Los andaluces podrían ahorrar hasta 500 euros al año en comida, según el estudio 'Conservación y desperdicio de alimentos en los hogares españoles' que recientemente FoodSaverTM, marca dedicada a sistemas de envasado al vacío doméstico.

El objetivo era conocer los hábitos de conservación y desperdicio de alimentos de los españoles, con el foco puesto en septiembre y en la vuelta a la rutina, tras un período de gastos elevados ocasionados por las vacaciones.

La encuesta se ha realizado a mil españoles, hombres y mujeres, de entre 25 y 60 años de edad, de todas las comunidades autónomas. El perfil del encuestado tipo vive con su pareja en familia (uno o dos hijos) y suele desayunar, comer y cenar en casa.

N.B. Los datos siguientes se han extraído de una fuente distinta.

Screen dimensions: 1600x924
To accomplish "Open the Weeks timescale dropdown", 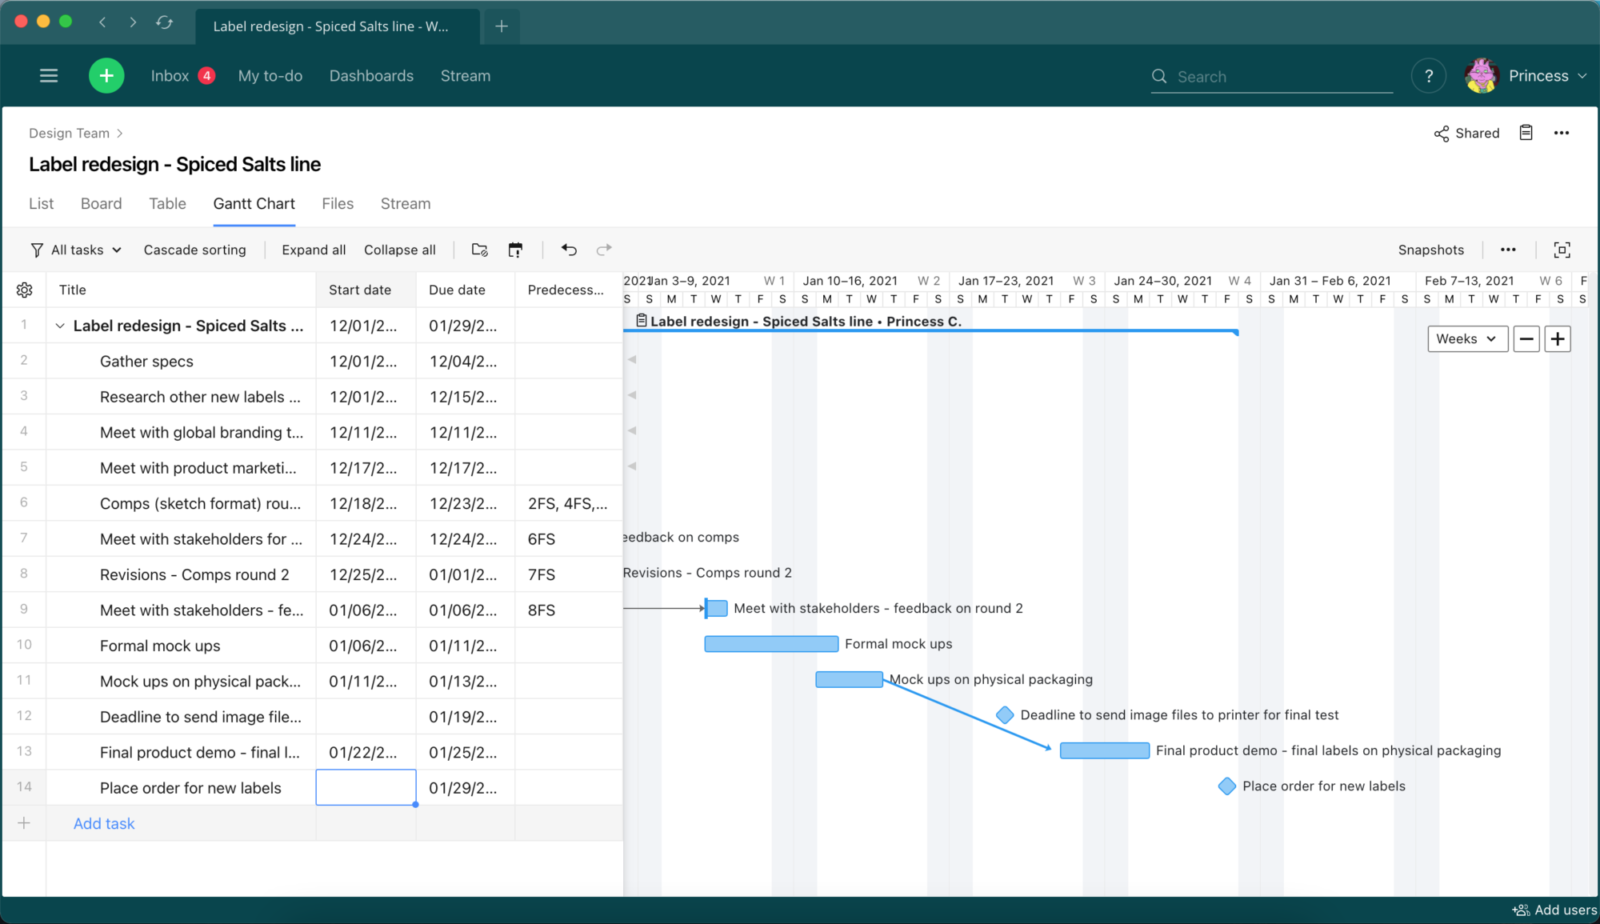I will pos(1467,339).
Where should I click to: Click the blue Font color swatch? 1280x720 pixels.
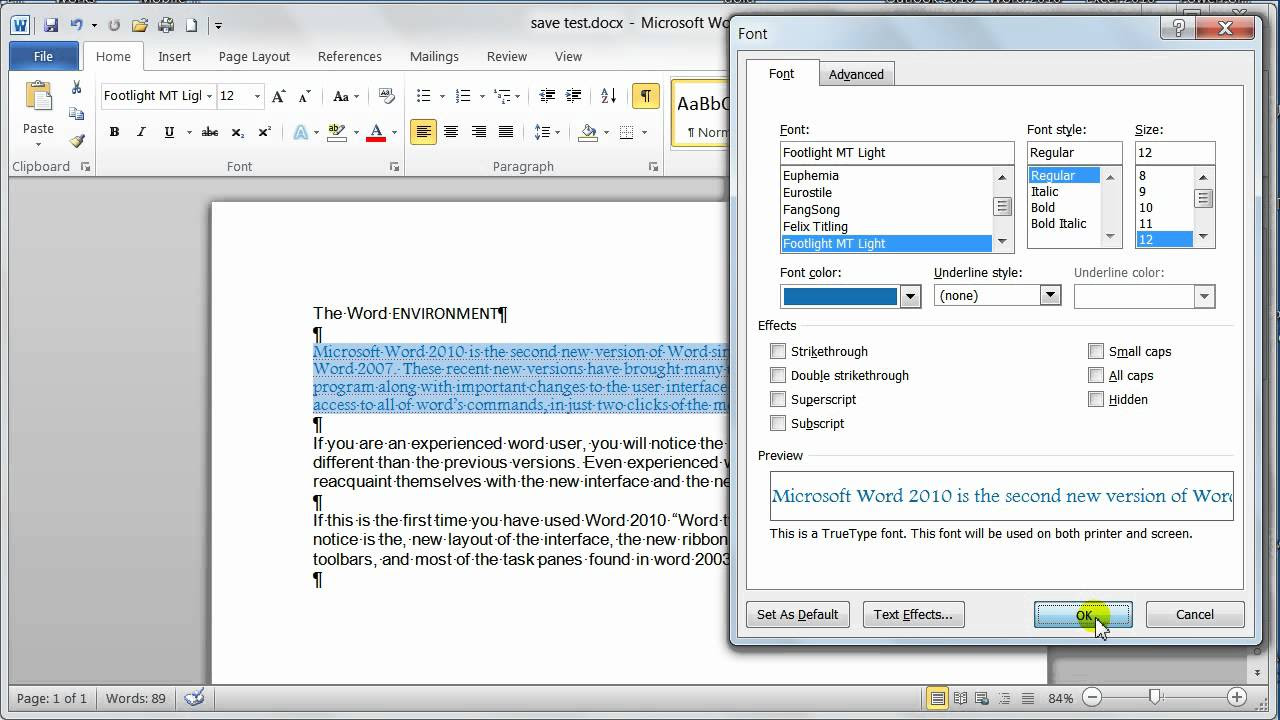pos(840,296)
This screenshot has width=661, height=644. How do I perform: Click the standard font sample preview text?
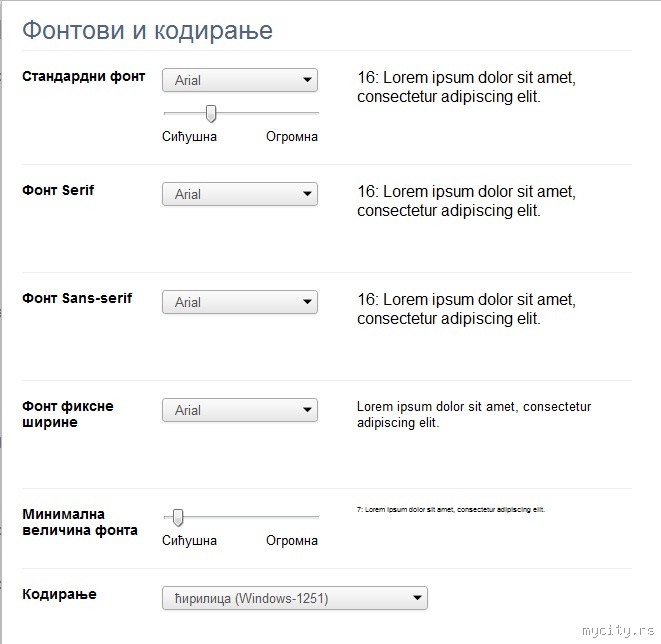coord(466,87)
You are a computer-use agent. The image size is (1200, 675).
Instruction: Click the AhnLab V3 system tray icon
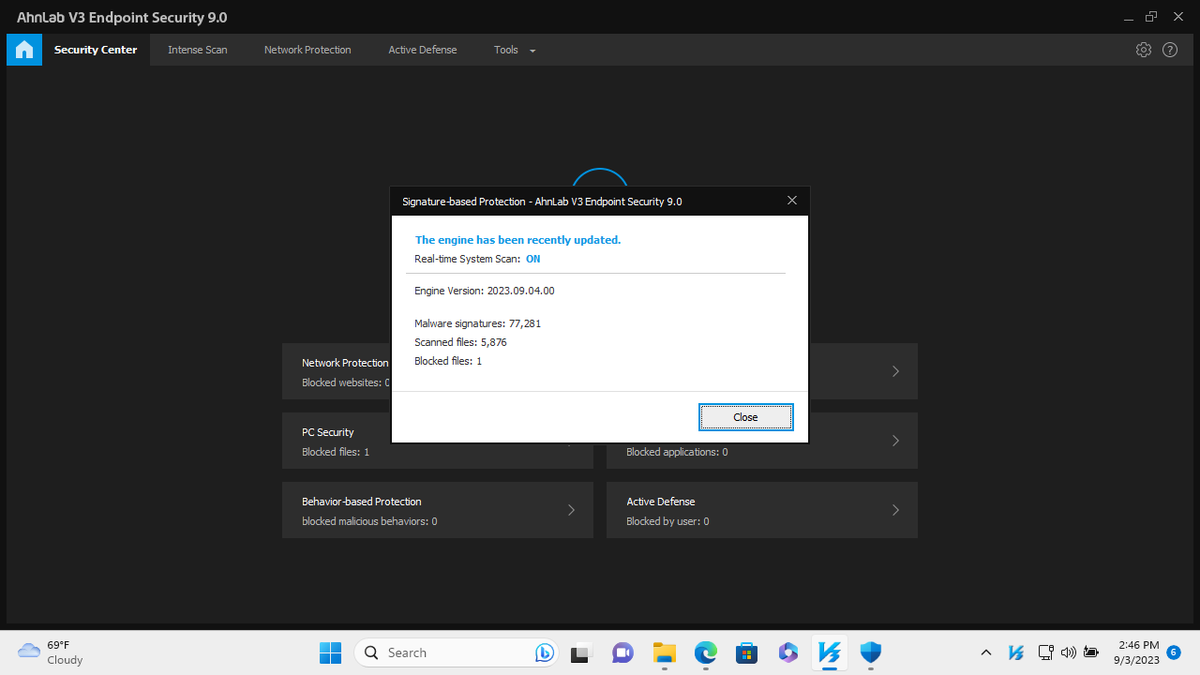coord(1016,652)
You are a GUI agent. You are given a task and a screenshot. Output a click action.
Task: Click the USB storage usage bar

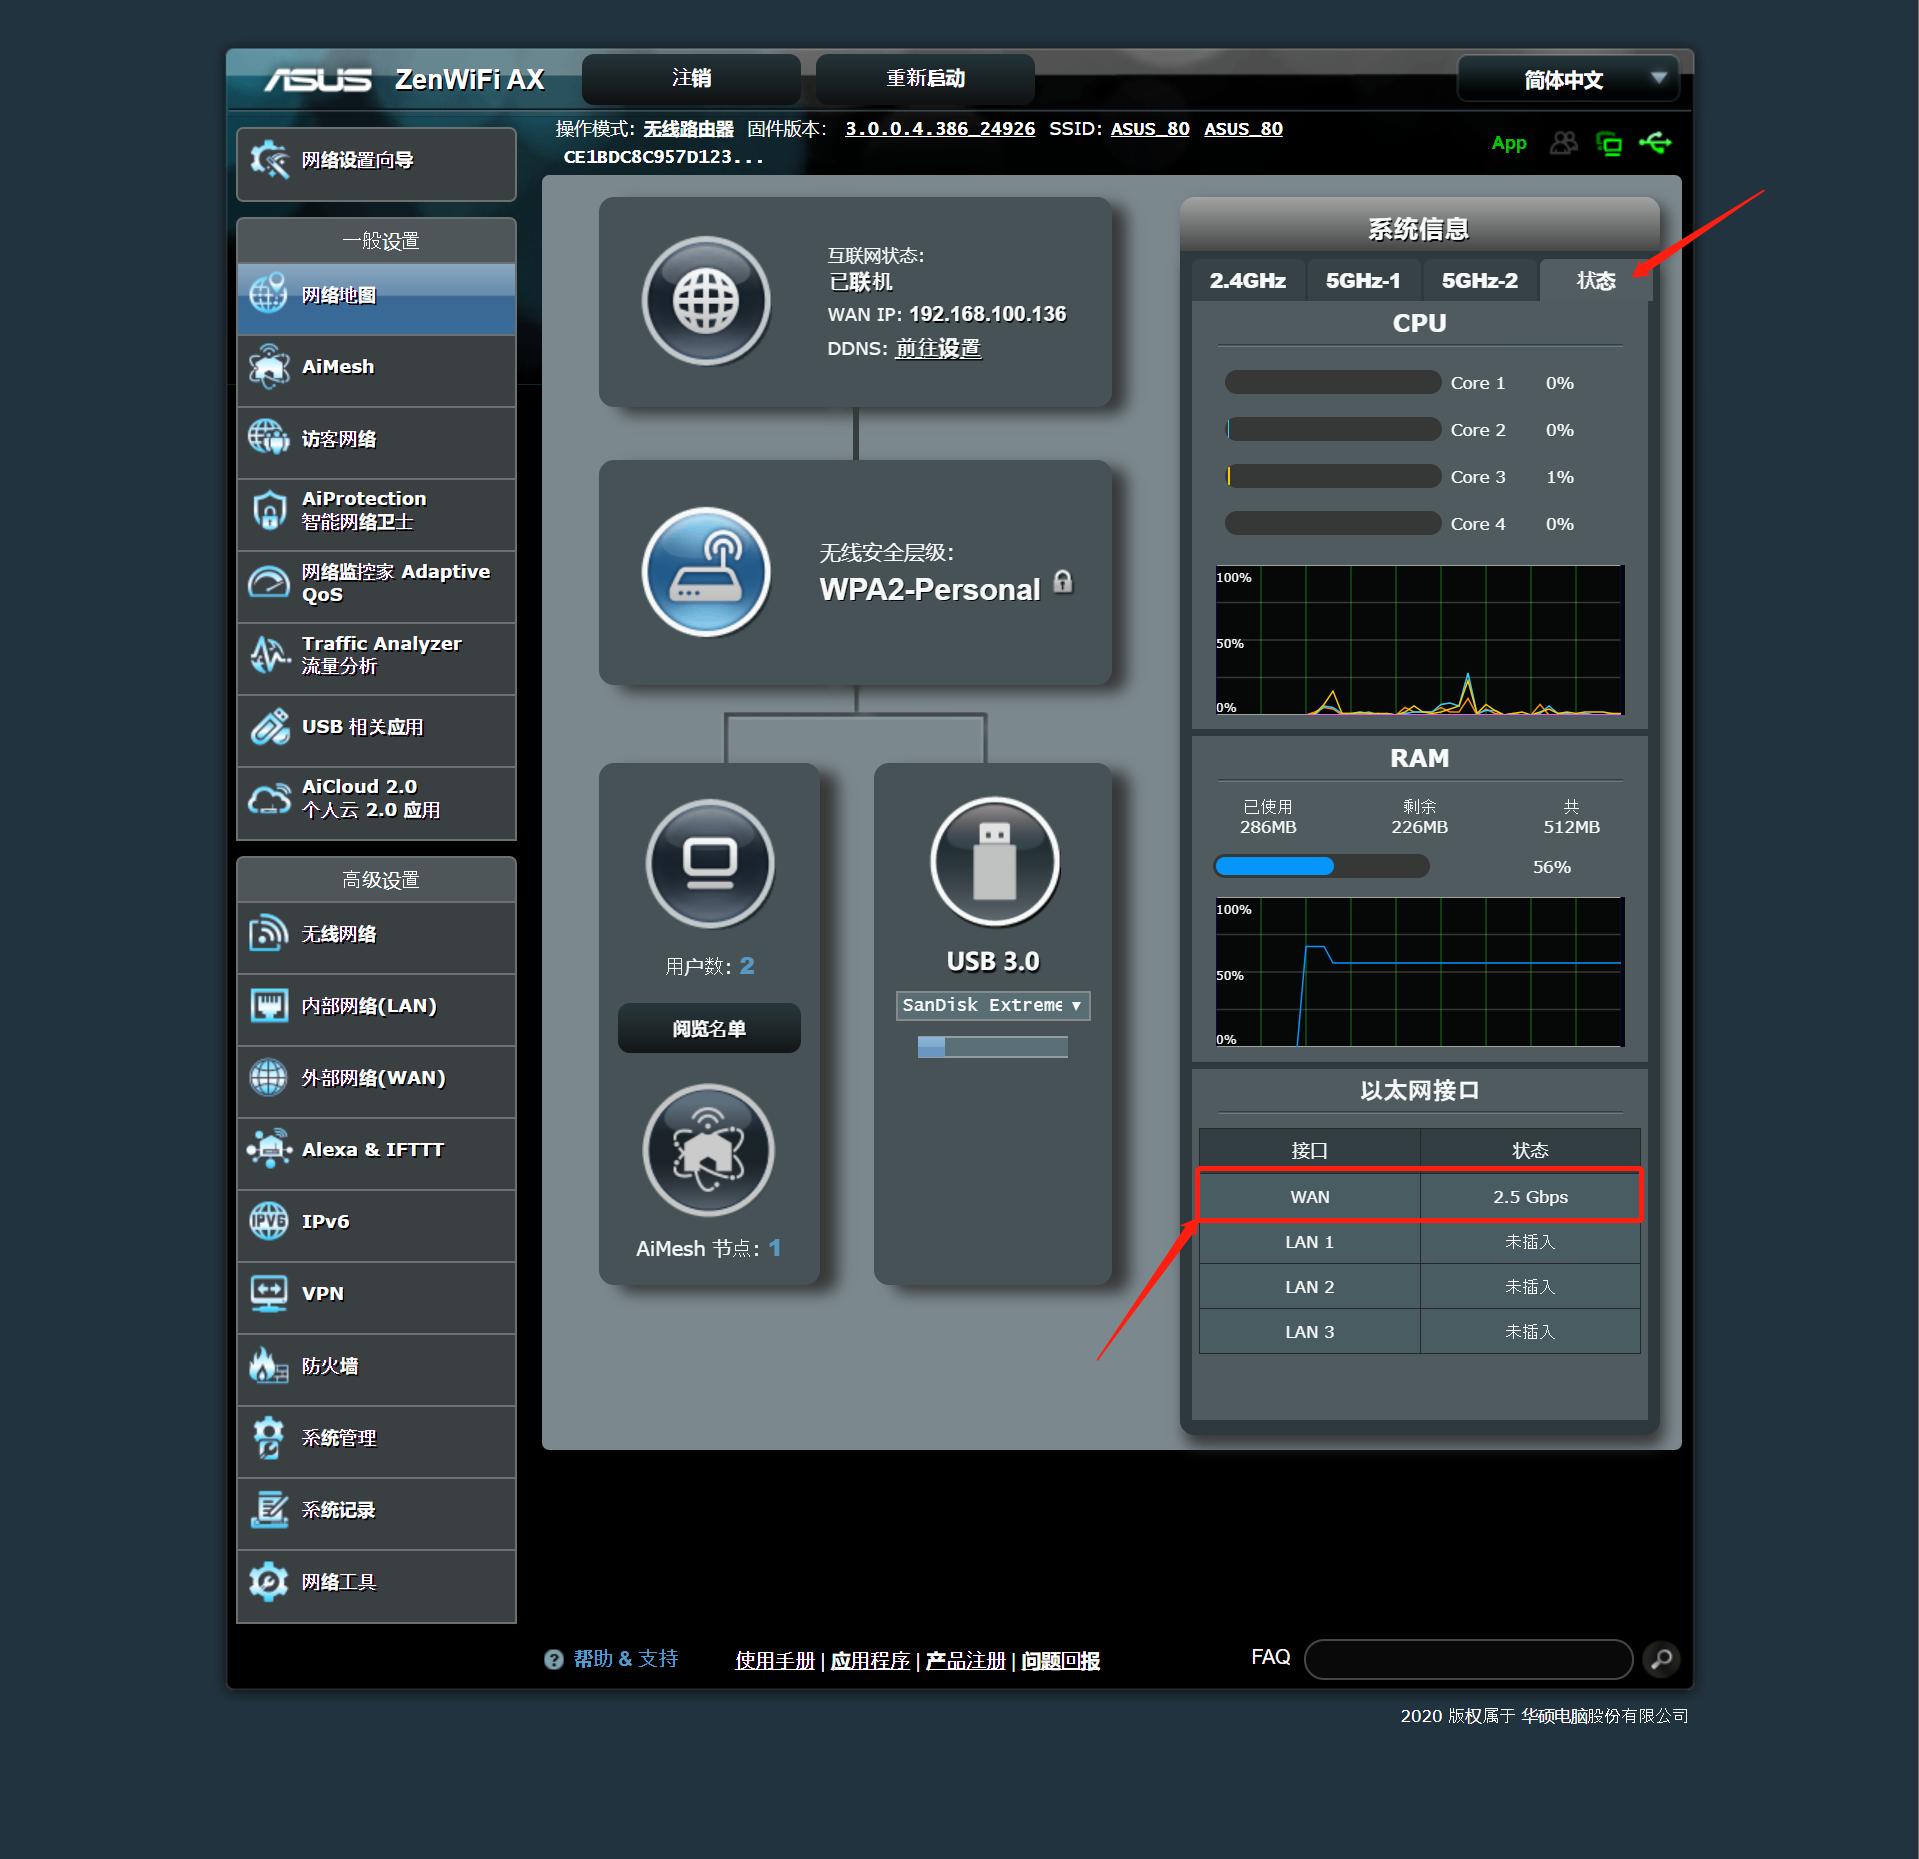pos(992,1047)
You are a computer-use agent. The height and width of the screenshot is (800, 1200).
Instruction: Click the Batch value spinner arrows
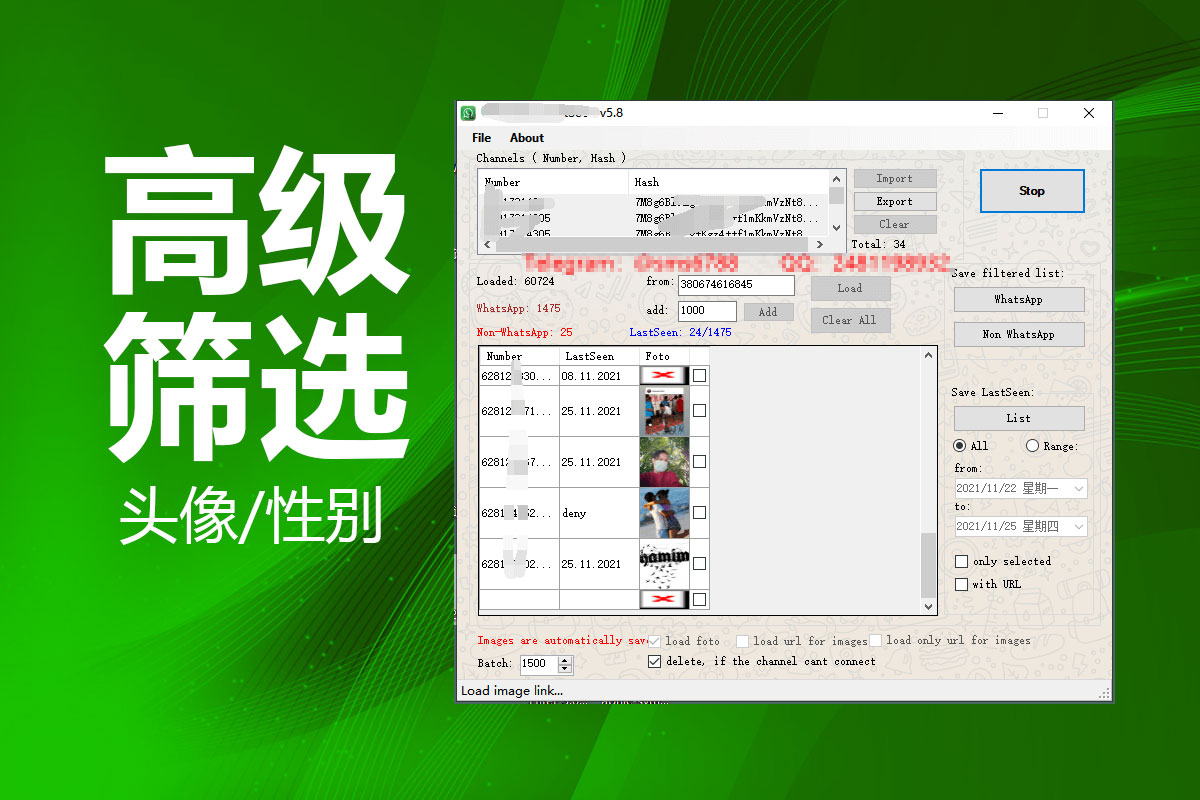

Al preguntar por la cantidad de alimentos que se arrojan a la basura, el 86,34 por ciento de los andaluces confiesa tirar habitualmente comida a la basura, frente a un 13,66 por ciento que confiesa no tirar nada.

En cuanto al valor mensual que asignan a los desperdicios en el hogar, el 91,77 por ciento de los andaluces lo calcula en un máximo de 40 euros, cantidad que al año rondaría los 500 euros.

Pan y bollería, fruta de verano y comida cocinada previamente o sobras son los alimentos que los encuestados tiran a la basura con más asiduidad a lo largo del año, frente a embutidos y carne, que se convierten en los productos que menos tiran.

Si se habla de los productos caducados, más del 85 por ciento de los andaluces los tira siempre teniendo en cuenta el tipo de alimento o el tiempo transcurrido, frente a un casi 15 por ciento que los aprovecha siempre.

El motivo principal de que los alimentos terminen en el cubo de la basura es el deterioro de los mismos producido por la mala conservación o el mal almacenamiento (36,72%), seguido de las 'sobras' (30,38%) y los típicos olvidos en la nevera (29,75%).

Conservar la comida que sobra en la nevera para aprovecharla después es la tendencia más común entre los encuestados, con un 65,03 por ciento de respuestas afirmativas. Por otro lado, un 16,39 por ciento congela las raciones que sobran frente a un 9,84 por ciento que aprovecha el sobrante para preparar otros platos.

Las maneras más comunes de conservar los alimentos sobrantes en la nevera son utilizar un tupper, envolverlos en film transparente o envasarlos al vacío con una envasadora.

La planificación de los menús y la lista de la compra

Un 60,66 por ciento de los encuestados considera que sabe calcular bien las cantidades en función del número de comensales a la hora de preparar la comida porque no les gusta que sobre comida. Sin embargo, un 28,42 por ciento prefiere cocinar de más para otras ocasiones y 10,93 por ciento reconoce que no sabe calcular bien las cantidades.

Cuando se disponen a preparar la comida, casi un tercio de los encuestados afirma no siempre poder hacerlo por encontrarse los ingredientes caducados o en mal estado.

Además, un 39,34 por ciento de los andaluces reconoce que compra más de lo que necesita. Por el contrario, un 44,81 por ciento afirma que planifica perfectamente la lista de la compra y no compra de más y un 15,85 por ciento confiesa que se deja llevar por las ofertas.

En cuanto a los hábitos que ayudarían a no desperdiciar tantos alimentos, los andaluces optarían por planificar los menús semanales de acuerdo con el consumo del hogar, en un 35,98 por ciento, o aprovechar los sobrantes de las comidas cocinadas, en un 26,19 por ciento.

Si los encuestados tuviesen una manera de conservar mejor los alimentos, la respuesta más común es que aprovecharían mejor las ofertas, seguida de comprar mayores cantidades de alimentos para espaciar más la compras, no desperdiciar tanta comida y, por último, aprovechar mejor el espacio en la nevera.

Al preguntarles sobre si influye en su decisión de compra el no tener la posibilidad de conservar correctamente la comida y así evitar su deterioro, más de la mitad de los encuestados han respondido afirmativamente.